The Diamond storage layout requires careful design to prevent collisions between facets, ensuring data integrity across upgrades. Although the PoC currently requires proxy-owner privileges to execute upgrades, this process can be fully automated and governed on-chain through carefully defined governance rules.
Finally, adversarial testing is critical. The system must be robust against spam proposals, vote manipulation, and quorum gaming to maintain a fair and secure governance process.
Why This Matters
Most existing governance models either depend heavily on off-chain coordination with multisig approvals or rely on on-chain processes controlled by a small group of privileged admins. This creates centralization risks and weakens trust in the system. By contrast, a fully on-chain, self-executing governance framework ensures that all protocol upgrades and decisions are governed transparently and automatically by the rules encoded within the system itself. This eliminates single points of failure, dramatically reduces the attack surface for governance capture or censorship, and empowers the community to control their own protocol evolution without intermediaries. With recent breakthroughs in WASM execution—such as Polkadot’s JAM upgrade delivering near-native speeds—these secure, scalable, and trustless governance models are no longer theoretical but practical.
Final Suggestions
I believe the Governance, Naming & Trust, Payment System, Governance & Versioning layers should entirely be based onchain together with their logic, and the offchain side of the network can rely on onchain state as a source of truth and transparency. Furthermore, I believe the network should own its own form of value, together with strong tokenomics and planning, which could enable better algorithmic incentives mechanisms (ie. increase rewards when not enough nodes are operational, and reduce rewards when demand is satisfied or saturated)
Activity
Zvitorep commentedon Aug 11, 2025
We're from the Rust (Betaoxide) team :)
jacksteussie commentedon Aug 13, 2025
Since you guys actually seem to have some code templates posted (better than nothing, I guess) and are actively proposing stuff that's not AI generated, maybe you can provide some justification or explanation as to why people should contribute to this project and how it's even remotely feasible given the specification document. The betanet repo owner doesn't seem to have an actual reasonable MVP for this, so in your eyes what would that look like? Genuine question.

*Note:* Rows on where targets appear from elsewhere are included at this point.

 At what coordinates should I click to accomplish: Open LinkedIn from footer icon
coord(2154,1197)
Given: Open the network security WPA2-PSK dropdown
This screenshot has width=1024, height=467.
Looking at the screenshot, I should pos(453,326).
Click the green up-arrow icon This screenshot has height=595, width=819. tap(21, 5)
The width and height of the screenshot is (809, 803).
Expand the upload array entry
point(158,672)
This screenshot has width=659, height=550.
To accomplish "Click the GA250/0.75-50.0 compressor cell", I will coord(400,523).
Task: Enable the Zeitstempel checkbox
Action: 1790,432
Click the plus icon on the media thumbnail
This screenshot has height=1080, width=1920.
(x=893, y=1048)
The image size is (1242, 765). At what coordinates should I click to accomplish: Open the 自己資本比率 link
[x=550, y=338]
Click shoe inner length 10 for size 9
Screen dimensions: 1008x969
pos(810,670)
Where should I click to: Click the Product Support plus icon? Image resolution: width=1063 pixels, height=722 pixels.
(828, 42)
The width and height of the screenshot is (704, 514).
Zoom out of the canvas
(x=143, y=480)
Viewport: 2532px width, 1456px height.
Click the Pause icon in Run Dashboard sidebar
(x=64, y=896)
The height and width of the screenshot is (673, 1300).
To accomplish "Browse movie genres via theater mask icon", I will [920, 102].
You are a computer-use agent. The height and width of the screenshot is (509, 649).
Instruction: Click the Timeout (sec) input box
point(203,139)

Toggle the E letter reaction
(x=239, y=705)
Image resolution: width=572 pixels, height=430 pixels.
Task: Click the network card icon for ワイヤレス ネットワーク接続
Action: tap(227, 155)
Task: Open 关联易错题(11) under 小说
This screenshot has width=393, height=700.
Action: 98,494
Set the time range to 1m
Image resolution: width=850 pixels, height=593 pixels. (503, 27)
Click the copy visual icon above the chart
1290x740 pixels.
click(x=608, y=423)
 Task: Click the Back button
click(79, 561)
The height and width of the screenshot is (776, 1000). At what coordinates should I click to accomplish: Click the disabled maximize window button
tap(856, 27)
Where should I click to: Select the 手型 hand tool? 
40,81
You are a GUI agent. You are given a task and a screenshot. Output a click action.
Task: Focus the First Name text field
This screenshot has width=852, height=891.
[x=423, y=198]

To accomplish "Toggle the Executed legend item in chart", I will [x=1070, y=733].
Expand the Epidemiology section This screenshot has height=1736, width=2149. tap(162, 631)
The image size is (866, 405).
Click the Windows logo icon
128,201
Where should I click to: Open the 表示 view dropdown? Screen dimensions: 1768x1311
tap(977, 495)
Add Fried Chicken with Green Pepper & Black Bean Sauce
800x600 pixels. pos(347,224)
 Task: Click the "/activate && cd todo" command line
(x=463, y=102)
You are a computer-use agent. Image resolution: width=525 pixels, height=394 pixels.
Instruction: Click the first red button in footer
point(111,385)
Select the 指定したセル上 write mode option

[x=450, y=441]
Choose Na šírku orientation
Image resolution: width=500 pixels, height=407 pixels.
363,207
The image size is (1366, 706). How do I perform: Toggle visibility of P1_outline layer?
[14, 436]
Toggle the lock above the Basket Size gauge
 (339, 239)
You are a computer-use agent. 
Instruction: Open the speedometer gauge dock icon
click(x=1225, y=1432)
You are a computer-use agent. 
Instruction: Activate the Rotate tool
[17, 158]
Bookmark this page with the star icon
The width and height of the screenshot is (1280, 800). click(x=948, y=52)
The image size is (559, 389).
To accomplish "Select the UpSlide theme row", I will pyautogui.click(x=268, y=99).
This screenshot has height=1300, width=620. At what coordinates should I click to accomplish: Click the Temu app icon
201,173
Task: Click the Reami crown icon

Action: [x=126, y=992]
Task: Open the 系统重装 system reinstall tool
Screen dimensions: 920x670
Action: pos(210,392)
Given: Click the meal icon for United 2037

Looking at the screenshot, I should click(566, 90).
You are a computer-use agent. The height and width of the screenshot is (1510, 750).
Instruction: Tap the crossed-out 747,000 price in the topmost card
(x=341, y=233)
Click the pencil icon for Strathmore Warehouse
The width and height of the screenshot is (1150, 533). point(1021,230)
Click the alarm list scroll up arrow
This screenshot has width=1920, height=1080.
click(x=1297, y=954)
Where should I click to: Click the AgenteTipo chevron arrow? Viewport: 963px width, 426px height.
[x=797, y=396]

jacksteussie commentedon Aug 13, 2025
now that I look into the repo, the language you use in a lot of your plaintext is a bit fishy and seems also AI generated. if you can elaborate on the other question i posed in my other comment though to some degree that would probably lead me to believe that you guys do actually know what you're talking about
duncansykes commentedon Aug 13, 2025
They have ceased working on the project, as in the community organised Rust development team
Zvitorep commentedon Aug 13, 2025
We have stopped working on the project, indeed
innervov commentedon Aug 14, 2025
@Zvitorep May I ask why? I was looking forward to the project.